Nous refusons la mise en place d’une société de contrôle, nous privant de libertés essentielles, sous prétexte de crise sanitaire. Si le gouvernement est incapable de débloquer des aides significatives pour celles et ceux qui en ont besoin, en revanche il réussit très bien à mettre en place tous les dispositifs pour contrôler et réprimer la population. S’il est certes nécessaire d’instaurer des mesures pour faire respecter le confinement, il n’est pas tolérable que la situation soit saisie pour développer des systèmes de surveillance, dignes des pires dystopies, onéreux et dangereux pour nos droits. Alors que la priorité devrait être l’approvisionnement en masques, en tests, en matériel de protection, le gouvernement achète des drones et expérimente un traçage des personnes par leur smartphone. Nous n’acceptons pas les réactions autoritaires d’un pouvoir fragilisé qui sanctionne et réprime pour de simples slogans sur des banderoles.
À nous les « Jours heureux »
Dans l’immédiat, il faut prévoir des aides pour les plus démuni·e‧s, des aides à la hauteur de leurs besoins. Elles sont à ce jour insuffisantes. Nous n’acceptons pas que la priorité soit donnée aux grosses entreprises et aux grands groupes, que des cadeaux leur soient faits, quand les plus fragiles ne reçoivent que des miettes. Cette crise impose le rétablissement d’une véritable justice fiscale. Notre pays a les moyens pour affronter le coût de cette crise, il faut aller les chercher là où ils sont !

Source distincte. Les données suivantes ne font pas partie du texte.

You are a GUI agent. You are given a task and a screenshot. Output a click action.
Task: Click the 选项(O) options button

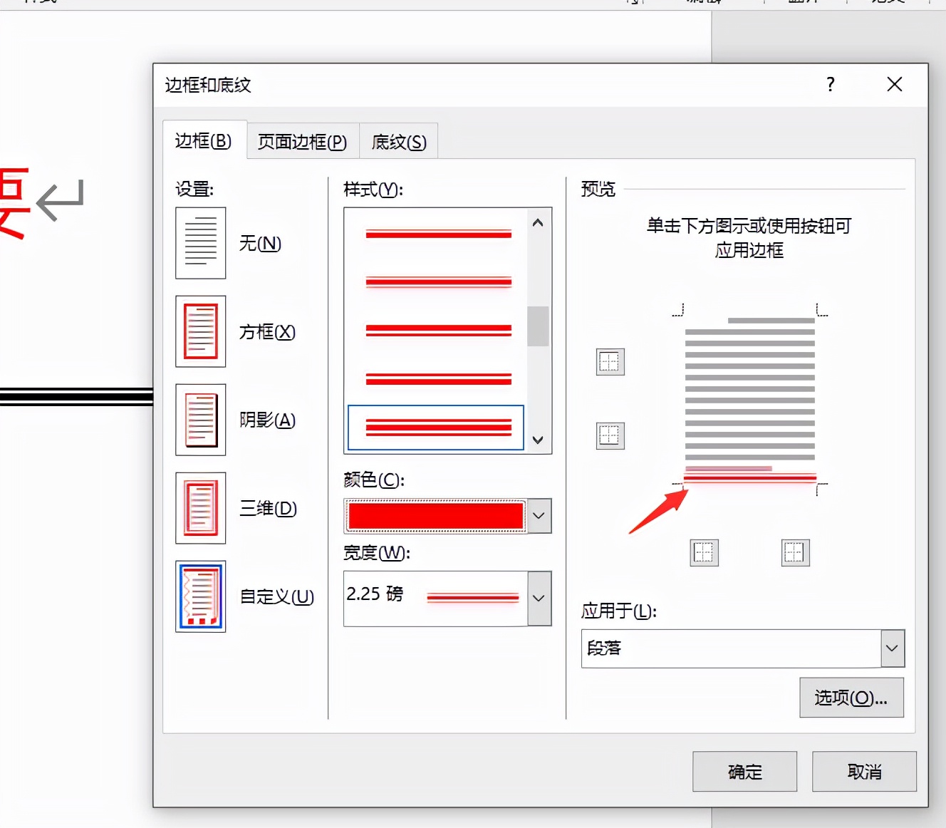851,698
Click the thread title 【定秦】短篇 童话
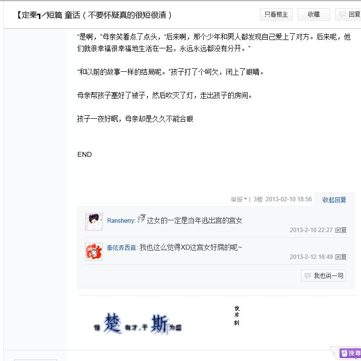361x361 pixels. point(94,15)
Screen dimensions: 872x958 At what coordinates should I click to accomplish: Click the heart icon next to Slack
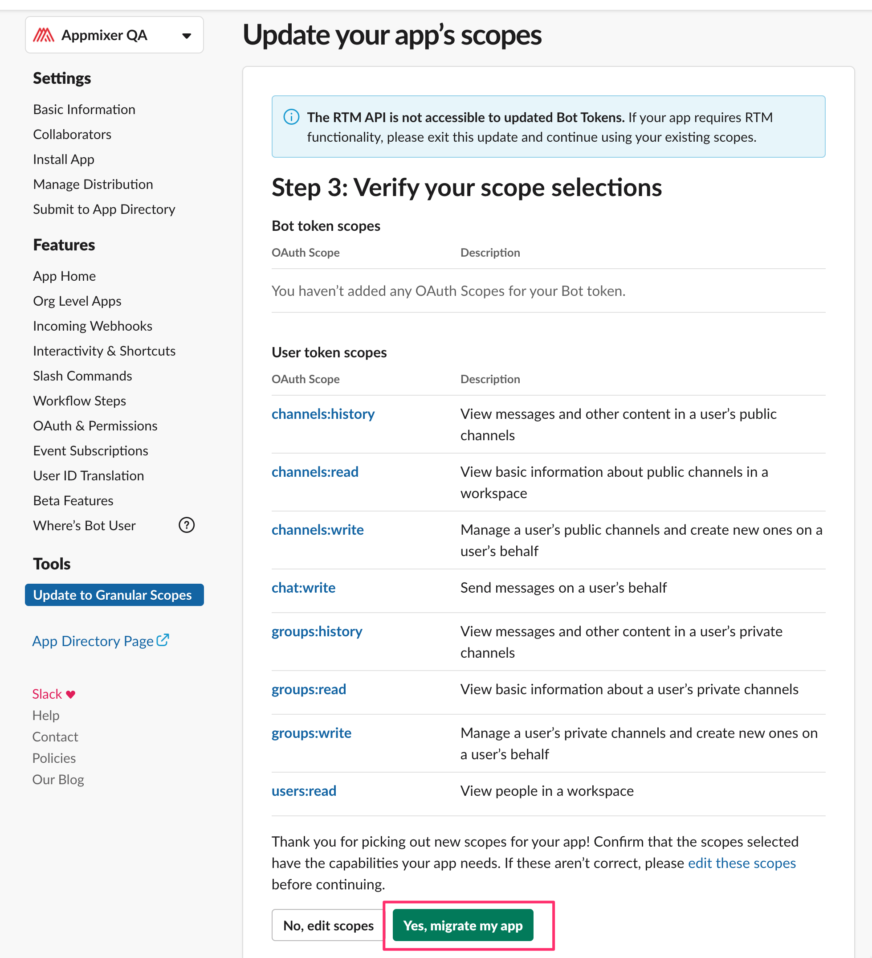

Si l’on meurt du virus, on meurt surtout du manque d’investissement dans les domaines de la santé et du social, on meurt du démantèlement des services publics, on meurt ou on pâtit du démantèlement du système de protection sociale que nous avons hérité du Conseil National de la Résistance, celui qui nous promettait « des Jours heureux ». Pour que ces « Jours heureux » adviennent enfin, pour qu’ils soient notre horizon, il faut reconstruire ce système de protection sociale, combattre les régressions de l’assurance chômage et de la retraite à points, reprendre le contrôle d’une véritable sécurité sociale.
Enfin, alors que cette crise suscite un délétère nationalisme chez certain·e‧s, nous appelons au contraire à la solidarité avec celles et ceux qui, partout dans le monde, sont exploité·e‧s, sacrifié·e‧s, oublié·e‧s.